Throughout his creative life, Komitas devoted himself to the study, purification, professional treatment, and revival of samples of Armenian folk art, in the process doing so incredibly much for his native culture. In 1906 Komitas wrote and performed a cycle of dances for piano in Paris. It is an exciting and original composition, where the piano first appears as the Master's main means of performance.

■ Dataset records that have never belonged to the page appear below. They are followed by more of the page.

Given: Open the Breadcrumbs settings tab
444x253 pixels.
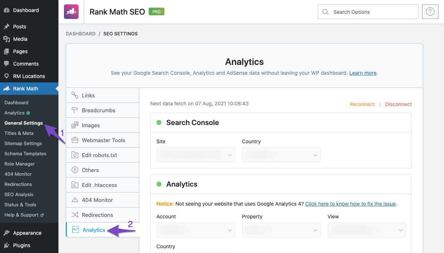Looking at the screenshot, I should (x=98, y=110).
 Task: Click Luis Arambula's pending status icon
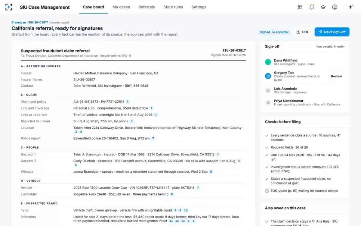[268, 90]
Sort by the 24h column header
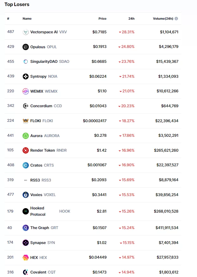Viewport: 197px width, 277px height. [x=131, y=18]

However, it is interesting that, while creating these six bright, colorful pieces, Komitas never thought of any masterly traditions of performance, technical refinement, magnificence of chord texture, or filigree passages. Nevertheless, one cannot help admitting the gorgeousness of Komitas' textures. In this work he appears, first of all, as an ethnographer, whose task is to realize the richness of Armenian folk dances while preserving, as much as possible, the specific timbres of some national instruments.
Louis Laloi, a music critic and professor at the Sorbonne, has said of Komitas' dances, "Armenian dances are as natural and flexible as they are lively and able to express soul movements and intonations through the corresponding bodily movements and harmonic forms... The rhythm is supple and wealthy: live images of natural harmony and melody, which vividly recreate noble sculptured forms. These tunes are harmonized by Komitas with a rare skill and excellent taste".

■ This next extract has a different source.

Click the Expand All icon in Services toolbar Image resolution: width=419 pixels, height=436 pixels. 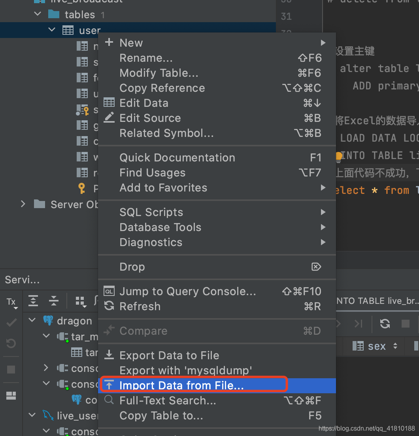pyautogui.click(x=33, y=301)
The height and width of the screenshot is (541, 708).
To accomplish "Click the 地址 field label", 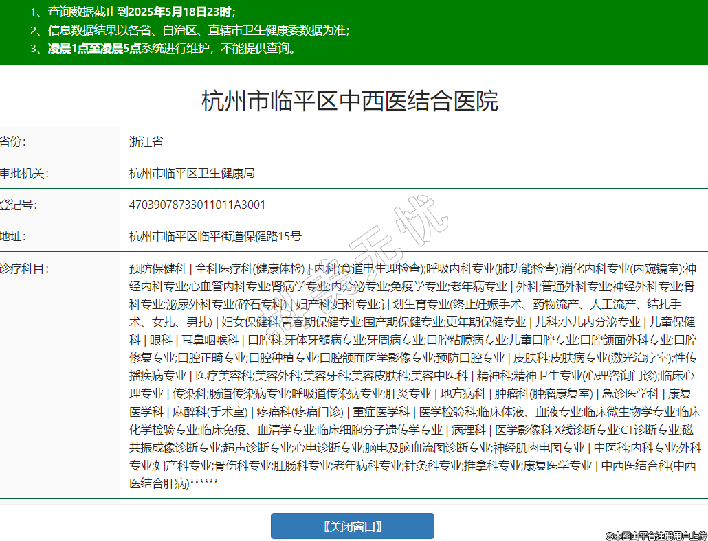I will (12, 236).
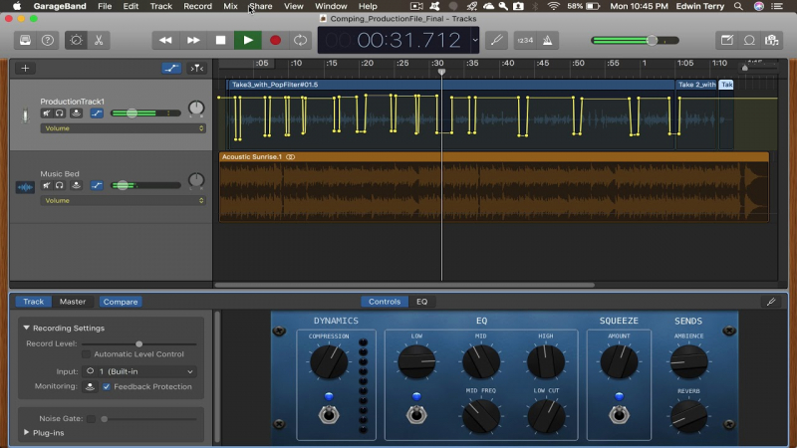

In the six diverse pieces of the cycle, the composer reveals a magnificent view of the Armenian art of dancing. The title of each piece includes not only the name of the dance itself, but also that of the area from which it originates. With his authorial directions, the composer strove to get both the performer and listener nearer to the setting of the action, as well as the appearance and character of certain dance movements.
The first piece, "Erangi of Yerevan", achieves some of the grace, elegance and tenderness of a woman's dance. There is quite a different kind of melody in "Unabi of Shushi". The composer's direction reads, "Delicately and majestically". Here the extensive sweet melody consists of various changes of two melodic fragments, ably interlaced. In the following two dances, "Marali of Shushi" and "Shushik of Vagharshapat", the timbres and characters of folk instruments are rendered vividly. In the former, Komitas imitates the sound of the "dap", a sort of Armenian tambourine, widely used by peasants as accompaniment. In the latter, the listener can hear imitations of the tar, a plucked string instrument.

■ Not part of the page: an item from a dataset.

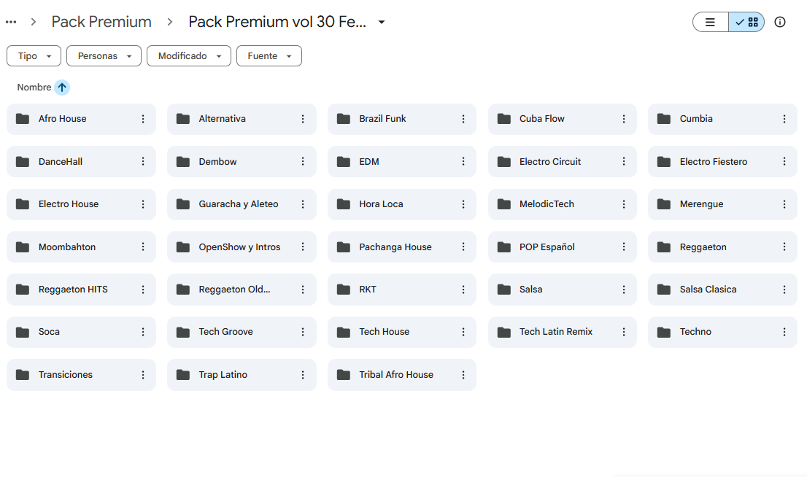Switch to grid layout view
Screen dimensions: 807x477
746,22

"Yet - arach of Erzerum", a men's round dance, is distinguished by its special coloring. The composer skillfully imitates both the shvi and the dhol, Armenian folk instruments. The former is a sort of shepherd's reed pipe and the latter one a kind of hand-held percussion instrument played without sticks.
The worthy finale of the cycle is "Shoror of Erzerum", a heroic men's dance. The author clearly marks that it should be performed "majestically and heroically" as well as with an imitation of the shvi and the dhol, which usually accompanied that dance during folk festivities. This piano cycle of six dances, being an original work of art, is of great scientific and ethnographic interest. Moreover, the pieces have been a source of inspiration for the following generations of composers. "Vagharshapat Dance" in Sergey Aslamazian's treatment for string quartet has been part of the concert repertoire of some quartets for a long time.
Moreover, in a recent piano arrangement by the prominent Armenian composer Arno Babajanian, his "Vagharshapat Dance" has become a prominent example of the art of world music.